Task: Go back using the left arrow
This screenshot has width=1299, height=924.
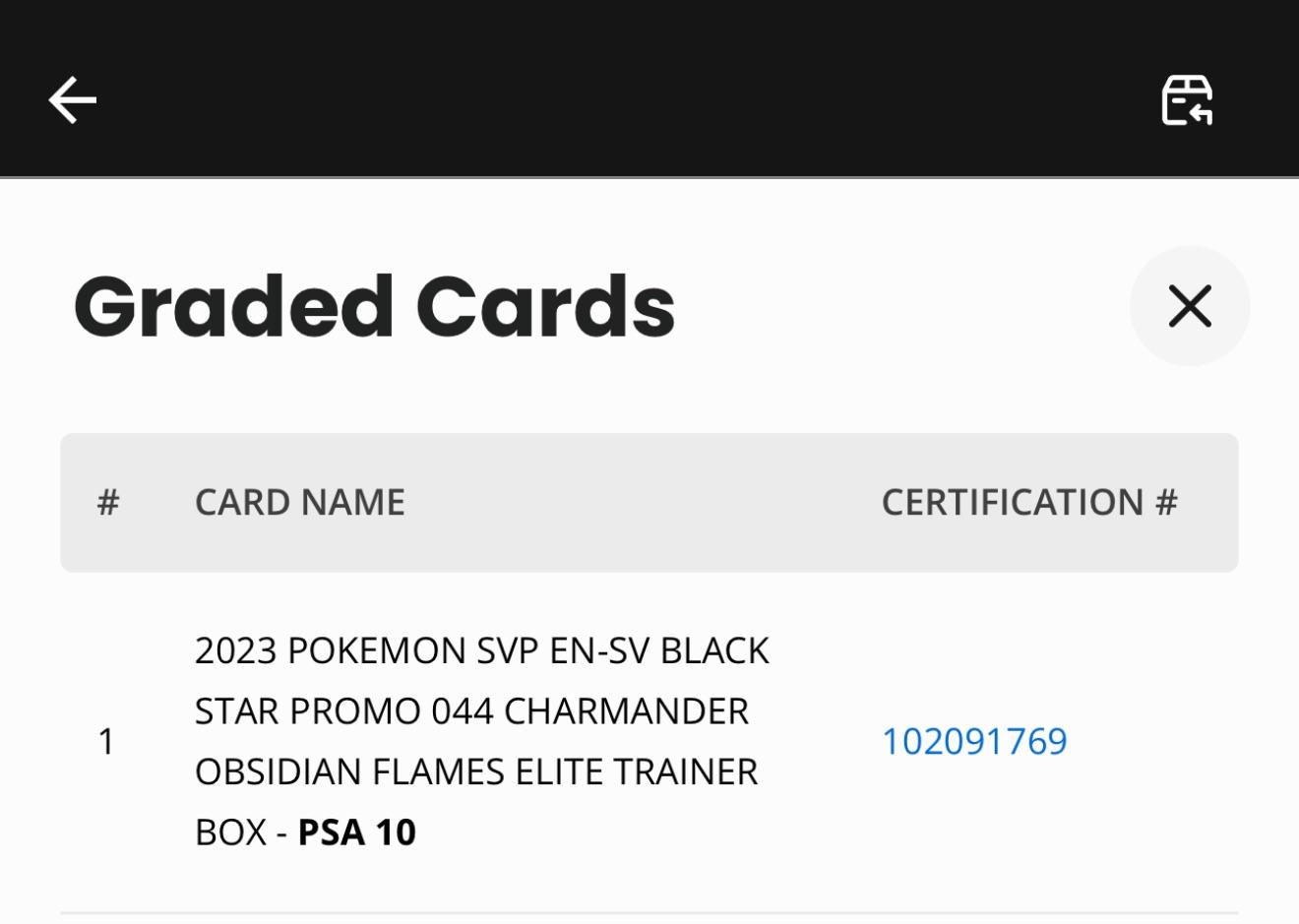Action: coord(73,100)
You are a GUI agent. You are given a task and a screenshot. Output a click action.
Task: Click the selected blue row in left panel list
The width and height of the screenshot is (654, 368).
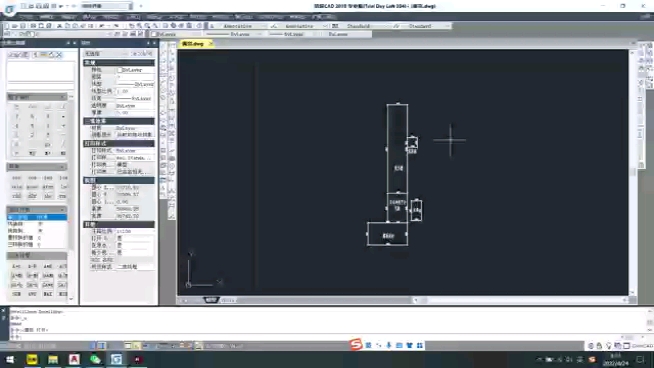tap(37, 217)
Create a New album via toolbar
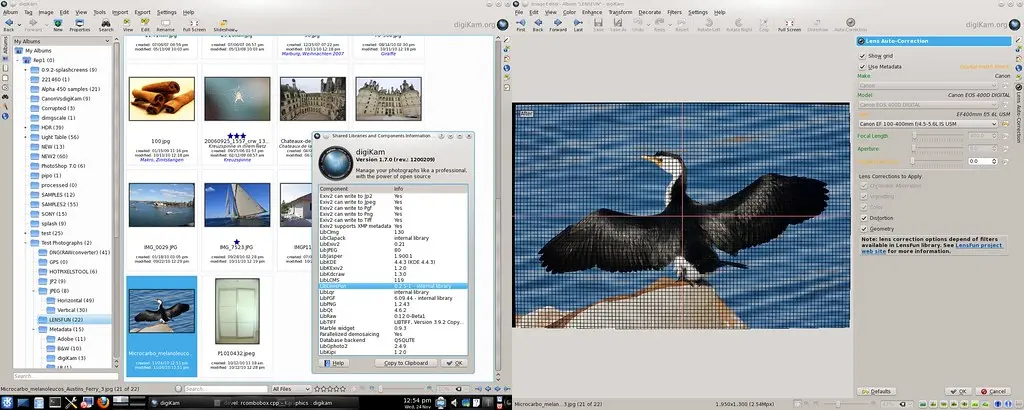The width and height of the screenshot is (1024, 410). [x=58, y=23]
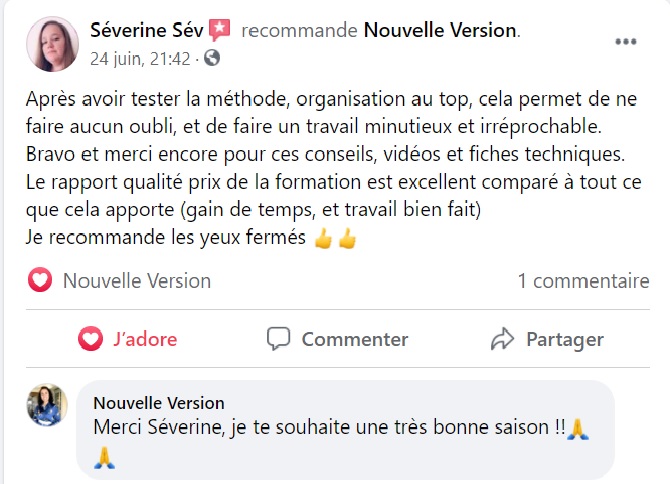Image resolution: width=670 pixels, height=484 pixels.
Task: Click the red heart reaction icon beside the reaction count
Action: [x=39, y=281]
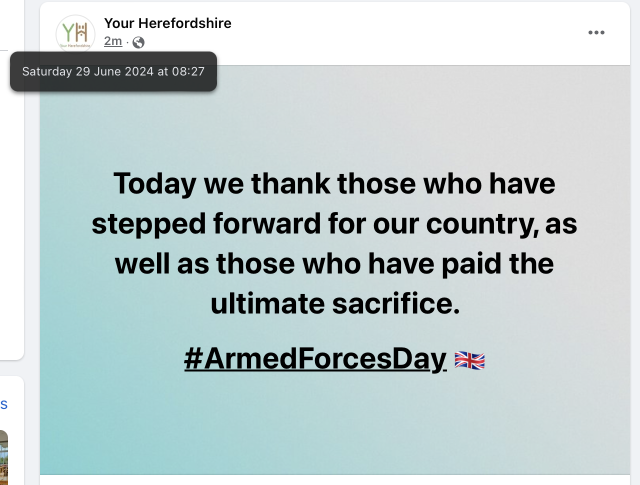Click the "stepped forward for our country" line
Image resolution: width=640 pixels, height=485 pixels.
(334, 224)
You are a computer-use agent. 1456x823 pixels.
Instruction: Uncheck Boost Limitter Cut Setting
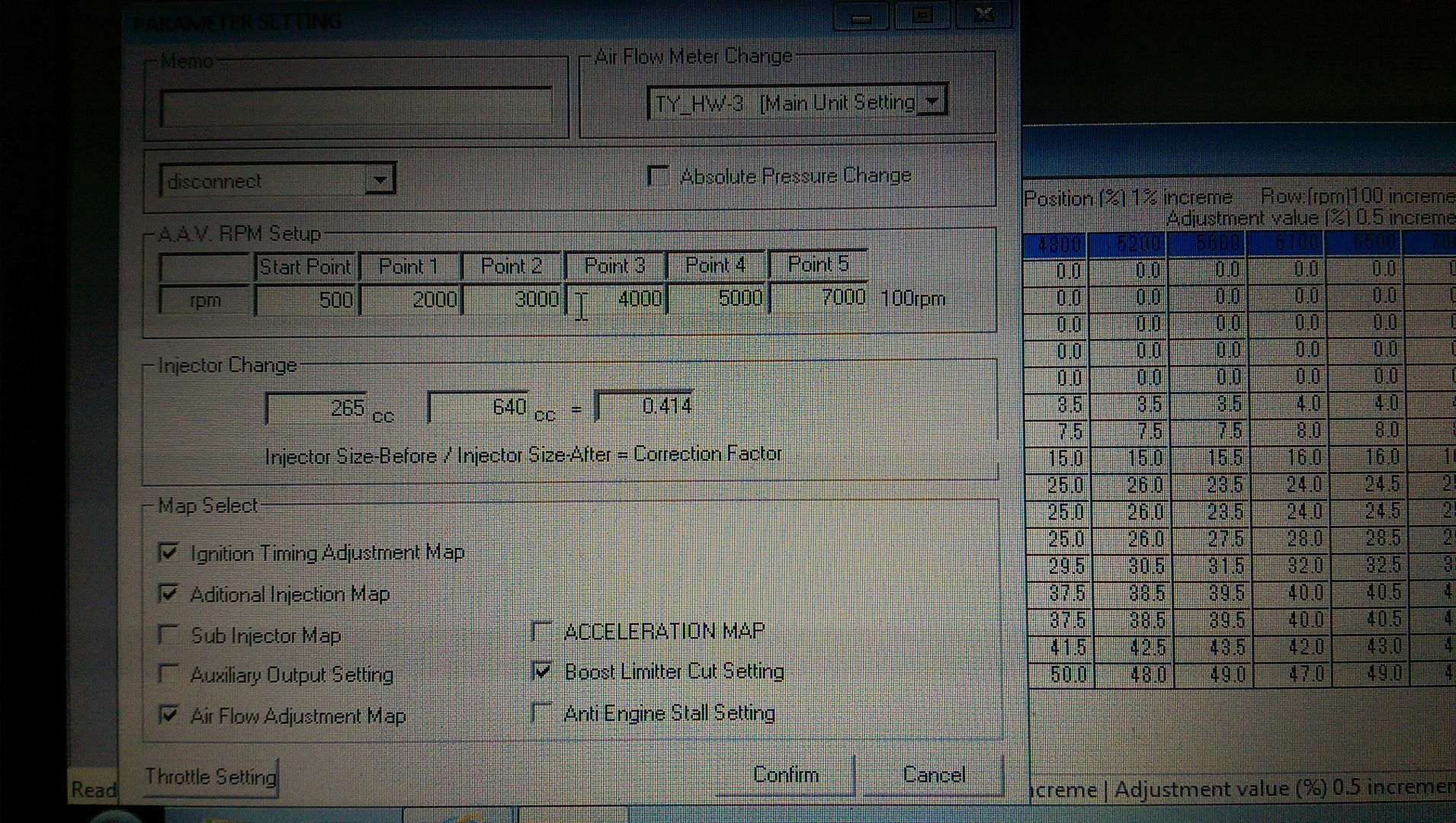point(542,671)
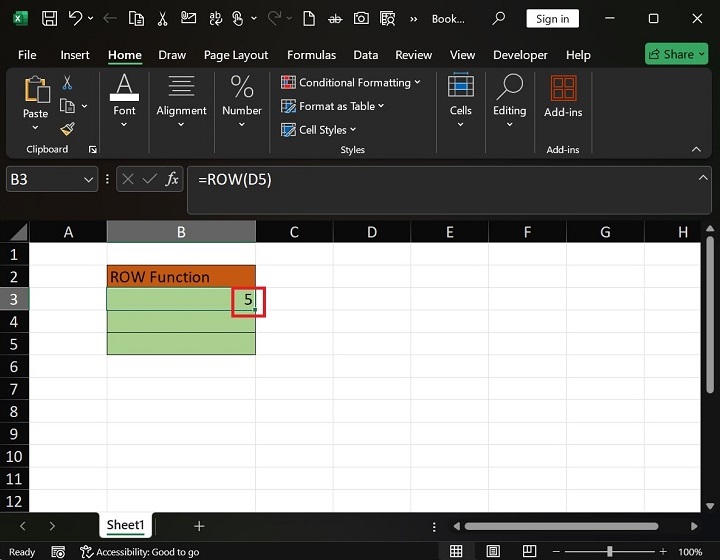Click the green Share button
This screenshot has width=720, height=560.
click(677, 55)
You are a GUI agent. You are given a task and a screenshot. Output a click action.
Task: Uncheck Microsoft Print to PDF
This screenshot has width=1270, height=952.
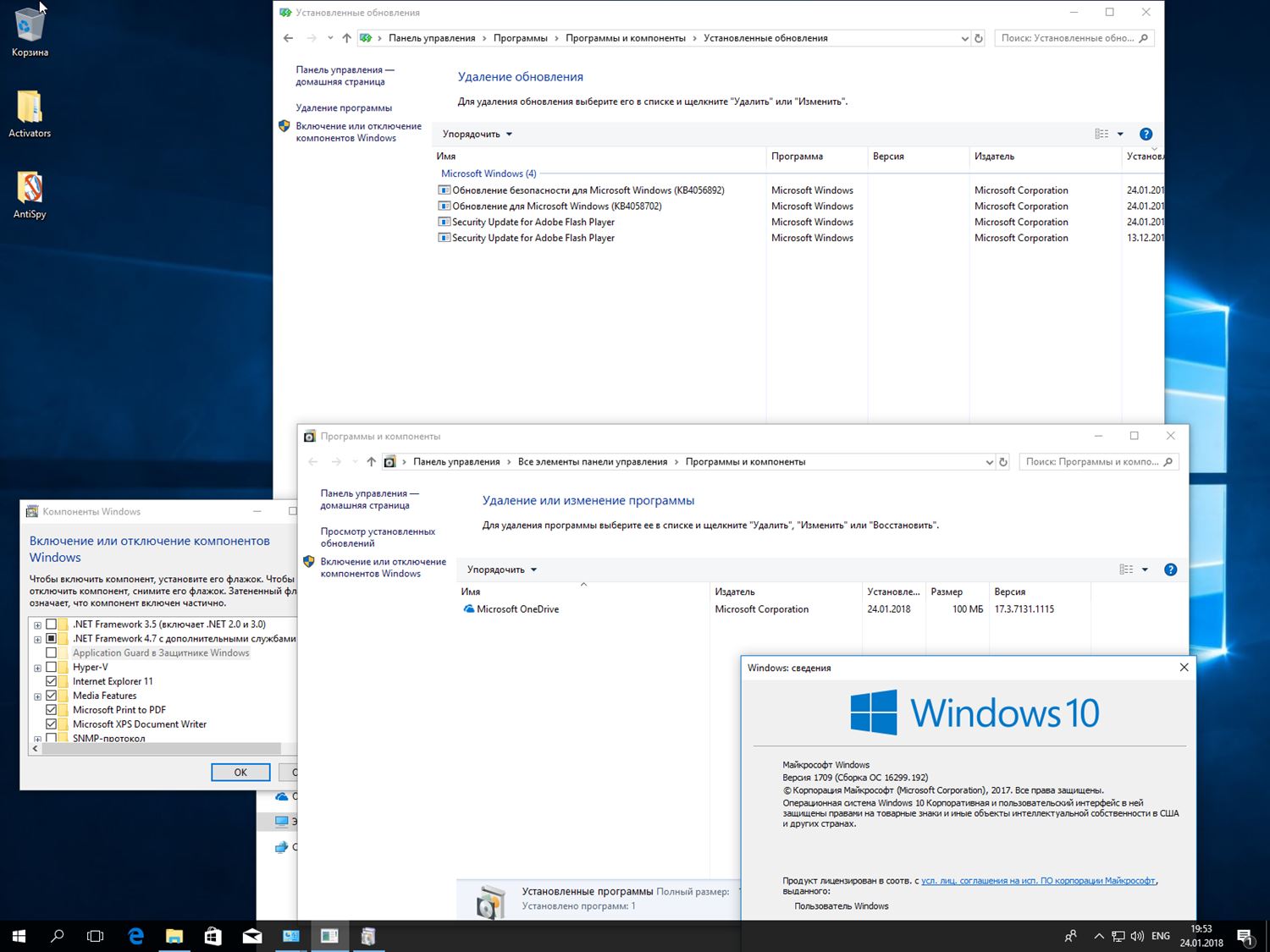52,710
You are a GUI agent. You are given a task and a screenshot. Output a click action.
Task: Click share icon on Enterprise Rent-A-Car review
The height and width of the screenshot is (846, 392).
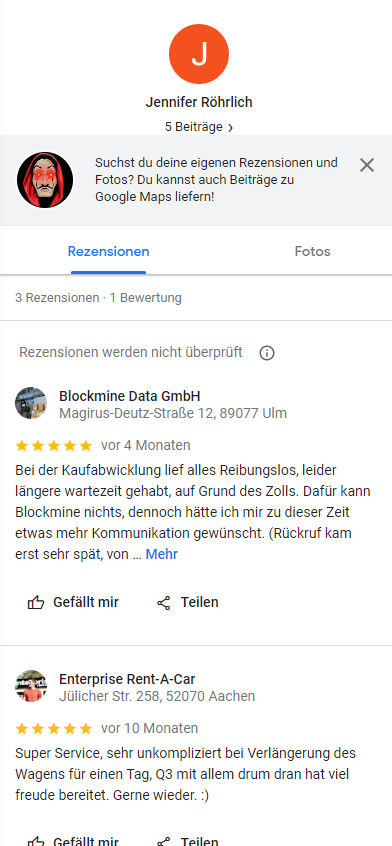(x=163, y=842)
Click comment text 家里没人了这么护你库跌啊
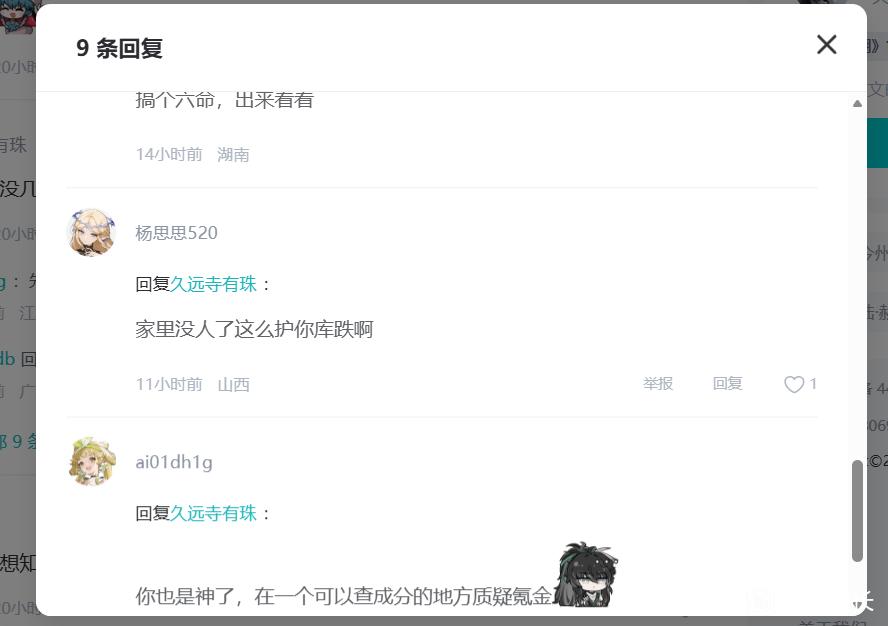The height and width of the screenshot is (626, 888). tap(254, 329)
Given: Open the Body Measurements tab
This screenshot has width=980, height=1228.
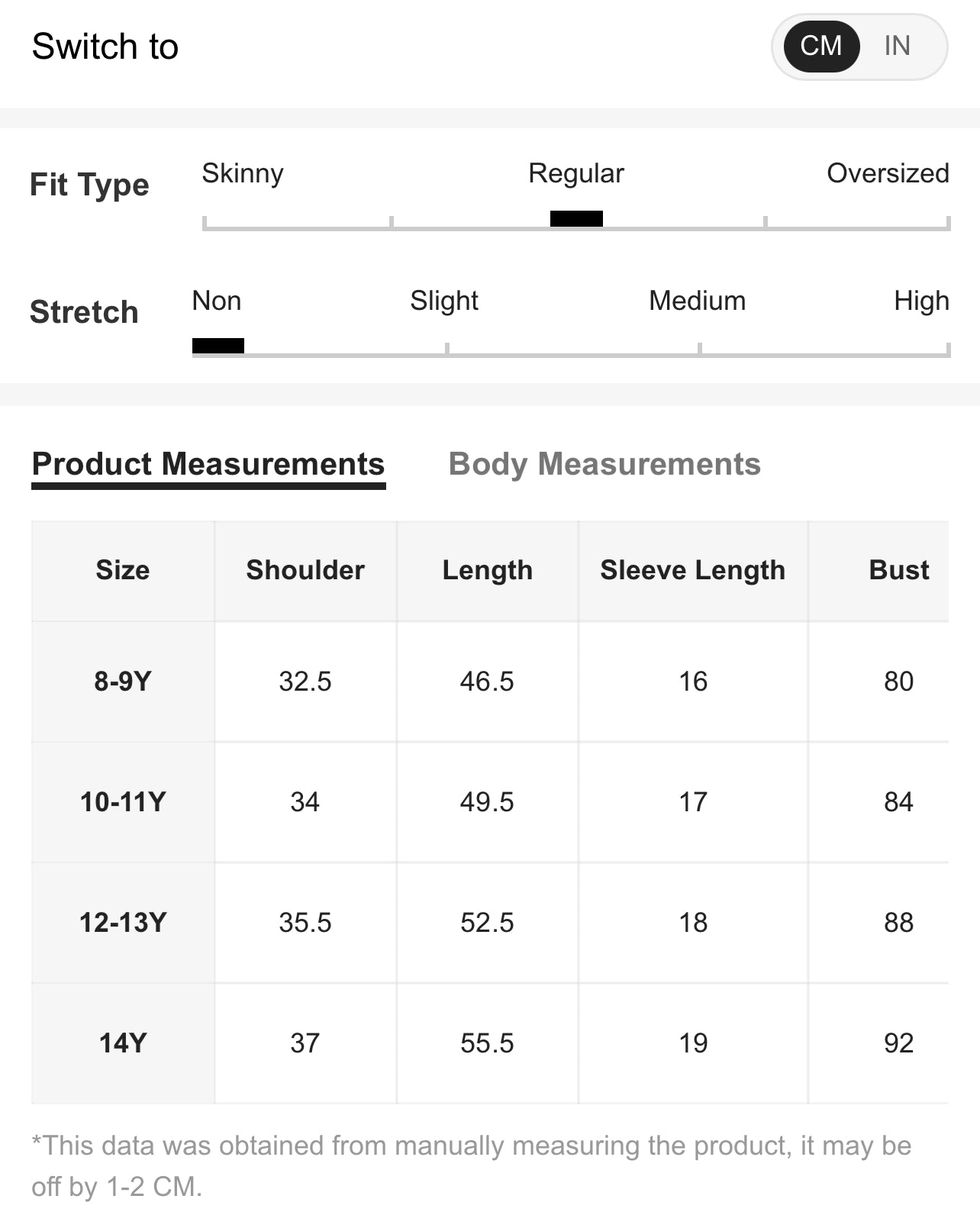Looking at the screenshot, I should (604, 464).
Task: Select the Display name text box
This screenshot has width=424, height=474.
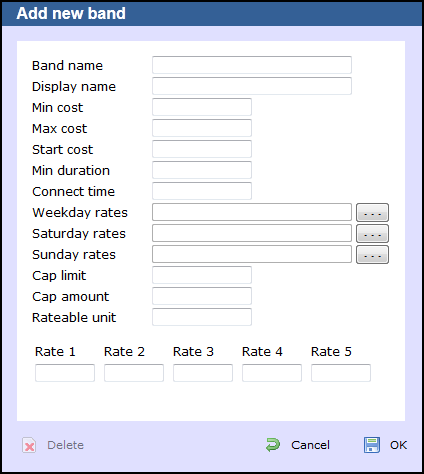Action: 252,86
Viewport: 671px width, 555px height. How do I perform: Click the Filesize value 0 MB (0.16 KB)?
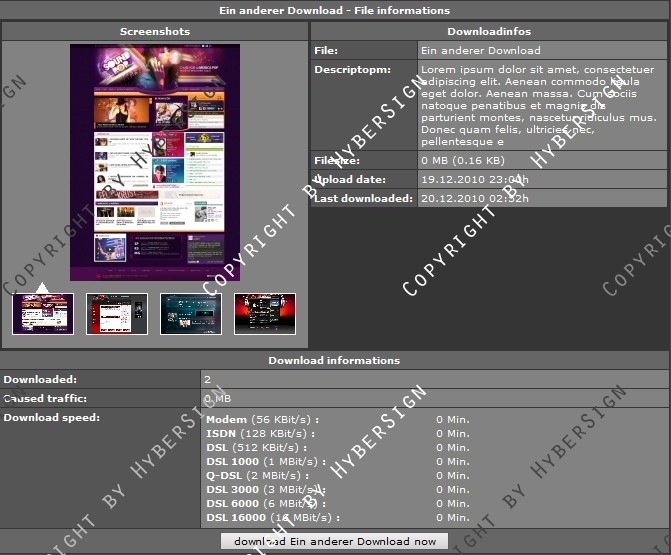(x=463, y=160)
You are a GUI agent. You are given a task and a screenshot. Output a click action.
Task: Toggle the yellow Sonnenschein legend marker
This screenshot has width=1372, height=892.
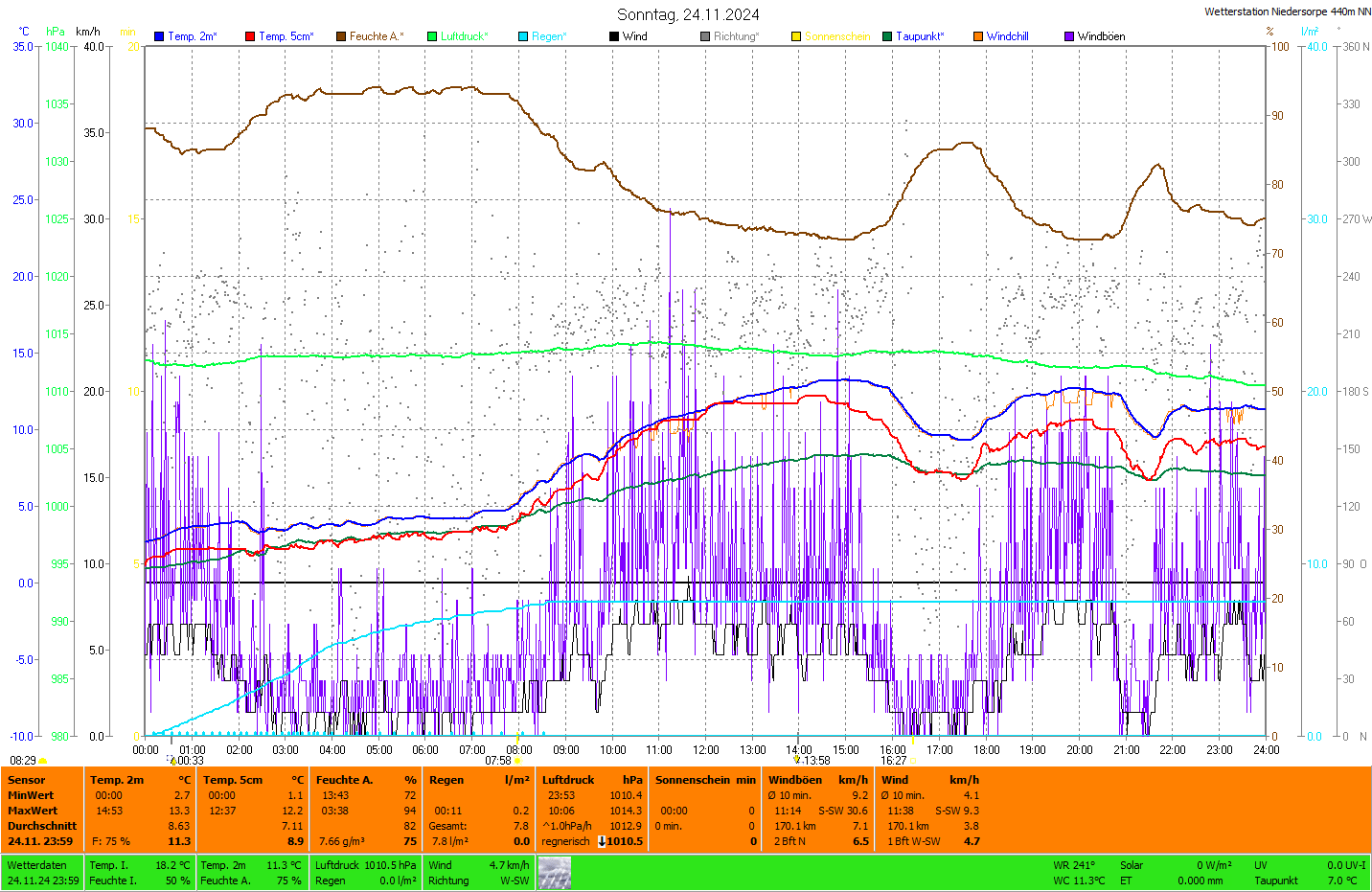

EXERCISE REQUIREMENTS: Reproduce all of the entries above word for word, but leave out their pictures.

RESULT FOR THIS TASK:
Task: Go back using the left arrow
This screenshot has width=1299, height=924.
Action: coord(73,100)
You are a GUI agent. You are given a task and a screenshot. Output a click action.
Task: Click the selected blue row in left panel list
The width and height of the screenshot is (654, 368).
tap(37, 217)
Create a New album via toolbar
The width and height of the screenshot is (1024, 410). [x=58, y=23]
Image resolution: width=670 pixels, height=484 pixels.
Task: Click the red heart reaction icon beside the reaction count
Action: [x=39, y=281]
Click the "stepped forward for our country" line
Image resolution: width=640 pixels, height=485 pixels.
(334, 224)
You are a computer-use agent. 1456x823 pixels.
Instruction: Uncheck Boost Limitter Cut Setting
point(542,671)
Click the green Share button
This screenshot has width=720, height=560.
click(677, 55)
You are a GUI agent. You are given a task and a screenshot. Output a click action.
Task: Uncheck Microsoft Print to PDF
This screenshot has width=1270, height=952.
52,710
You are a GUI agent. You are given a task and a screenshot. Output a click action.
Task: Click share icon on Enterprise Rent-A-Car review
The height and width of the screenshot is (846, 392).
(x=163, y=842)
Click comment text 家里没人了这么护你库跌啊
The height and width of the screenshot is (626, 888). tap(254, 329)
Given: Open the Body Measurements tab
This screenshot has width=980, height=1228.
Looking at the screenshot, I should (604, 464).
Task: Select the Display name text box
This screenshot has width=424, height=474.
Action: 252,86
Viewport: 671px width, 555px height. How do I perform: Click the Filesize value 0 MB (0.16 KB)?
(x=463, y=160)
You are a GUI agent. You are given a task and a screenshot. Output a click action.
Task: Toggle the yellow Sonnenschein legend marker
This screenshot has width=1372, height=892.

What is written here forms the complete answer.